Task prompt |
Copy out all lines from the material that contain the string "coordinates".

Task input |
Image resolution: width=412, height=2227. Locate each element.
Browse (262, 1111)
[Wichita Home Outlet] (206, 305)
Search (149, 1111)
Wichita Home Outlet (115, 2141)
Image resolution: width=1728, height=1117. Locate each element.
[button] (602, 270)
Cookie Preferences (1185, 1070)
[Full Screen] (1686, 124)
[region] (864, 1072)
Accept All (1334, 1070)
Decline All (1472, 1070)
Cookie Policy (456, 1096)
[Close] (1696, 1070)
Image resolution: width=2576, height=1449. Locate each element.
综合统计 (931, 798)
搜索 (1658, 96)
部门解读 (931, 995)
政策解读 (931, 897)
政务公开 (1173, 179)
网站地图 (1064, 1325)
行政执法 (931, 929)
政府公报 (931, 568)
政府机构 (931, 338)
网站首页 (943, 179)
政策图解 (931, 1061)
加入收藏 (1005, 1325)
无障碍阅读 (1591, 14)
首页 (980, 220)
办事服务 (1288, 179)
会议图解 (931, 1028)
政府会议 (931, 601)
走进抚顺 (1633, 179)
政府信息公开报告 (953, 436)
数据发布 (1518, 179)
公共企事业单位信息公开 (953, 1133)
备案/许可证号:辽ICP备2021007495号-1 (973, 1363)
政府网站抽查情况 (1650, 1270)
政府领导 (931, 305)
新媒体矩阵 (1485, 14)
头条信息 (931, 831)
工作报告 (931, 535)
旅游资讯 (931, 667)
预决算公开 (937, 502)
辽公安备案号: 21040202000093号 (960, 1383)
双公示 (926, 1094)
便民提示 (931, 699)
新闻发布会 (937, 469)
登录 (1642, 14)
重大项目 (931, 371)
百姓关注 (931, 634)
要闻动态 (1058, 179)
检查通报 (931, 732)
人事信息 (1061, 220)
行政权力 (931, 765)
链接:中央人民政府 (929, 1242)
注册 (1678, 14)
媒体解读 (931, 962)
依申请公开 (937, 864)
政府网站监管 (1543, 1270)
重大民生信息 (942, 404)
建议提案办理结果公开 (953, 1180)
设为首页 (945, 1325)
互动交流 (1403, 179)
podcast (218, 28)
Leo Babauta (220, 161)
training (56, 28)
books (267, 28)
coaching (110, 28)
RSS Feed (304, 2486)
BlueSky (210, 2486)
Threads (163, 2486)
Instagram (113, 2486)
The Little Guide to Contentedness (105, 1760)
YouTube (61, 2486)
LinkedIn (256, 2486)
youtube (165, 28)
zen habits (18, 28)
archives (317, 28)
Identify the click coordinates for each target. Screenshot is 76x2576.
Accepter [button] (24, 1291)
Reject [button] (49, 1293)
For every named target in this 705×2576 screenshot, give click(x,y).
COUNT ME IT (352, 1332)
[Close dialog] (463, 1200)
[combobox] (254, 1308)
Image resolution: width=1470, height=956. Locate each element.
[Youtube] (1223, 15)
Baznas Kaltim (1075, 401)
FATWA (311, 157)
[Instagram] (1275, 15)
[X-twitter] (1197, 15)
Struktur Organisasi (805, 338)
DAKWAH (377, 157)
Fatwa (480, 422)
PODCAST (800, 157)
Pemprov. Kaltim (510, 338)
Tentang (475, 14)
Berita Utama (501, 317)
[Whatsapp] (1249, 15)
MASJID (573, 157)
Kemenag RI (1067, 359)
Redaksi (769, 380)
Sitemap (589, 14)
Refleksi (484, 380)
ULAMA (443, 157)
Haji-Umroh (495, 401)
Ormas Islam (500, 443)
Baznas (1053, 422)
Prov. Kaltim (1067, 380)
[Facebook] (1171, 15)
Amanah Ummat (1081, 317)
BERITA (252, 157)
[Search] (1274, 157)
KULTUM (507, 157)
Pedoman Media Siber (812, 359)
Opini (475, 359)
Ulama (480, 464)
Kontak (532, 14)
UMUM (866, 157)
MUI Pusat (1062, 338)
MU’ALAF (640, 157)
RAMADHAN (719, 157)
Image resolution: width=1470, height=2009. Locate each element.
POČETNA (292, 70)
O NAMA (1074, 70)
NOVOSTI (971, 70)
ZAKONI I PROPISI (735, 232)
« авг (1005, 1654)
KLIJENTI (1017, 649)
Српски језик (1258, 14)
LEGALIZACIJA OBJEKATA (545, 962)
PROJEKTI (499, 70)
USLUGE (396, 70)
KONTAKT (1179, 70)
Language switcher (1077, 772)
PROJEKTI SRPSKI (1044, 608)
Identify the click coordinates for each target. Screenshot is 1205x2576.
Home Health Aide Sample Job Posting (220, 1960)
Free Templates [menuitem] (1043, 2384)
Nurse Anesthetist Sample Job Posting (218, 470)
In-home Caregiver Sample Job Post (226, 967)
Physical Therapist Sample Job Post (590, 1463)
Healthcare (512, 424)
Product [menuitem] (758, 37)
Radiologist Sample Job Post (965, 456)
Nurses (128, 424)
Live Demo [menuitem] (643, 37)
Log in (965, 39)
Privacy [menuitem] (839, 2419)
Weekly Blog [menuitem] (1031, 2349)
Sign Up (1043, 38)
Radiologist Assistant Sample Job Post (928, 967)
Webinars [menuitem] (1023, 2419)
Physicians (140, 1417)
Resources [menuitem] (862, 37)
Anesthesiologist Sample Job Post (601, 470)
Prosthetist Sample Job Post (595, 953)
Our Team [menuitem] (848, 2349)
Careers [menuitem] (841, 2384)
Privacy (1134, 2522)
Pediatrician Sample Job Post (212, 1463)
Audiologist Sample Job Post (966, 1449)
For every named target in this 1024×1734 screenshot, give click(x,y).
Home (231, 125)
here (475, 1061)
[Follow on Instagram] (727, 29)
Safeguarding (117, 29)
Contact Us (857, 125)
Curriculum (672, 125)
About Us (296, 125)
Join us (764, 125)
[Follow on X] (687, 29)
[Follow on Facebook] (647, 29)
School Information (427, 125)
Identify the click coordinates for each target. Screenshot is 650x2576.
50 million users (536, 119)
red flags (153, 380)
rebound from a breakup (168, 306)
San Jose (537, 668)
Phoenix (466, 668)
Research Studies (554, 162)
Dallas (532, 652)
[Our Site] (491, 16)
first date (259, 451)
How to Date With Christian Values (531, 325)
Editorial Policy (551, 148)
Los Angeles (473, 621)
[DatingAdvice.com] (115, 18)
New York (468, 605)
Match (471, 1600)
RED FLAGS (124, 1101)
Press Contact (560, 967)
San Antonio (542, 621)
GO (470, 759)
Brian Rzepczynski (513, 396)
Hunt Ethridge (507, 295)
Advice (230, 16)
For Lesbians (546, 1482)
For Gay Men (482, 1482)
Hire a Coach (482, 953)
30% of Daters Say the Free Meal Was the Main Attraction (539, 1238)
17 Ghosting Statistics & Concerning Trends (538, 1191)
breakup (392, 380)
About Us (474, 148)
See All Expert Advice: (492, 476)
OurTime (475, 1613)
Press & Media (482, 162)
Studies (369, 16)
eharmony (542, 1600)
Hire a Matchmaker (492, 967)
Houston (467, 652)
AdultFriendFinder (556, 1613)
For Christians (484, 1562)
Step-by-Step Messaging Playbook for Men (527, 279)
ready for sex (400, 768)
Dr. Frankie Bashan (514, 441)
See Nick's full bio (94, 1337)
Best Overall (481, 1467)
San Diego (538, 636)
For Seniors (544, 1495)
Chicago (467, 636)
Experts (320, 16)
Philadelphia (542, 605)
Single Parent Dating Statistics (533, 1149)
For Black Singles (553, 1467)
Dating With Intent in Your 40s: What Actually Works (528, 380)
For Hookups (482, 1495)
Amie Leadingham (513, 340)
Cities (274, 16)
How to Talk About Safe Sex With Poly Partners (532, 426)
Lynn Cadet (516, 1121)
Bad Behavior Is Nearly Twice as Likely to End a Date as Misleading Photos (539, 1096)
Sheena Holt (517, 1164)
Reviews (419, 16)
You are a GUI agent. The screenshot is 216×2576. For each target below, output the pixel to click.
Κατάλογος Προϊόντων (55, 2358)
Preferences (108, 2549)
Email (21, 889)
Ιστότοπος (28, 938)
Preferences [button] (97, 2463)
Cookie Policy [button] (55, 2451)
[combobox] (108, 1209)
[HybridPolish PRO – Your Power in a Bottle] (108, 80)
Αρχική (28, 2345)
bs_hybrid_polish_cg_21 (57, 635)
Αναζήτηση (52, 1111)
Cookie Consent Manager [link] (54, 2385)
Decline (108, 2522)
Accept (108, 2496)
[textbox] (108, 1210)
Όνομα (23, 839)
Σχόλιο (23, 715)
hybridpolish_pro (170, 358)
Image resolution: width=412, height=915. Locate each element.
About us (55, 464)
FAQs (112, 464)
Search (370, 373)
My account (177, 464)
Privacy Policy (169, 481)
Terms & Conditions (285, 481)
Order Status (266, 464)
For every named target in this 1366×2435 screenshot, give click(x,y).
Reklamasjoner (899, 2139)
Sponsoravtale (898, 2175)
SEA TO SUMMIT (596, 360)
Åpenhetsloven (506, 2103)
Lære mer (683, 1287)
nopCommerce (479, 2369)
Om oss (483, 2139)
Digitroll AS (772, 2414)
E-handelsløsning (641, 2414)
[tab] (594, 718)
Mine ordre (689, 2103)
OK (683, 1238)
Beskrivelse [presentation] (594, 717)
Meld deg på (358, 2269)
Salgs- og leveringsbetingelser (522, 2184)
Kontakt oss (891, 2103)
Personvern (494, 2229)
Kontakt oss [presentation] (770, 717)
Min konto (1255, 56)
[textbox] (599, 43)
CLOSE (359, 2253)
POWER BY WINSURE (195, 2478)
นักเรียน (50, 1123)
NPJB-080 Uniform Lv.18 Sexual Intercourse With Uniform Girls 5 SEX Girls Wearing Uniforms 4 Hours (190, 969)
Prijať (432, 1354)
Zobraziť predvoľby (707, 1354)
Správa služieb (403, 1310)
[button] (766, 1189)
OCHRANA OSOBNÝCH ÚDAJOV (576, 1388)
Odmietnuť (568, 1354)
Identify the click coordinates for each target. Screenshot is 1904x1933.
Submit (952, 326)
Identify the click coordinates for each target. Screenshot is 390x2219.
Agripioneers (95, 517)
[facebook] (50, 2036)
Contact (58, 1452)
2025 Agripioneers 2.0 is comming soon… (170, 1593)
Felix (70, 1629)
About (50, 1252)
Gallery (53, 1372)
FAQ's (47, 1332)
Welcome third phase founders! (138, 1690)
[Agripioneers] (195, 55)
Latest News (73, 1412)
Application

Answer box |
Identify the click coordinates for each target. Screenshot is 76x2576.
Identify the click coordinates for each target. Screenshot is 1205x2576.
Identify the click coordinates for each target. Screenshot is 650x2576.
Identify the click coordinates for each target. Screenshot is 1904x1933.
Identify the click coordinates for each target. Screenshot is 390x2219.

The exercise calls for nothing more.